Saturday, October 25, 2008

No, Really?

I've said, like, a thousand times that we need to quit treating capitalism like a religion. It's an economic system, no more... and no less. The whole idea that greed is meant to result in some kind of moral good is patently absurd.
"I made a mistake in presuming that the self-interests of organizations, specifically banks and others, were such as that they were best capable of protecting their own shareholders and their equity in the firms."

Greenspan, 82, who relinquished leadership of the Fed just two years ago, said the collapse of the sub-prime mortgage industry -- and the vast, mostly hidden trade in derivative financial instruments it spawned -- exposed a "flaw" in his categorical reliance on free markets.

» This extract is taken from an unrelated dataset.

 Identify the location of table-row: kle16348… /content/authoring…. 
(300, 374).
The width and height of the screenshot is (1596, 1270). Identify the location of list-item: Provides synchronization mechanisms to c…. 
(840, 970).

Over the last two decades, fortunes have been made and lost parsing Greenspan's Delphic declarations, but there's a breathtaking example of ideological blindness embedded in that first sentence. Does Greenspan really believe that banks, brokerages, rating agencies and insurance companies act of their own accord? Even he has to understand that the people who run them decide how they respond, even to market forces.

There are no autonomic reflexes in finance. Did Greenspan really believe that the people in power, presented with a chance to make a killing, would put the interests of their institutions and stockholders ahead of their own?
In the end, greed is just greed, and capitalism is just as good (or bad) as we allow it to be.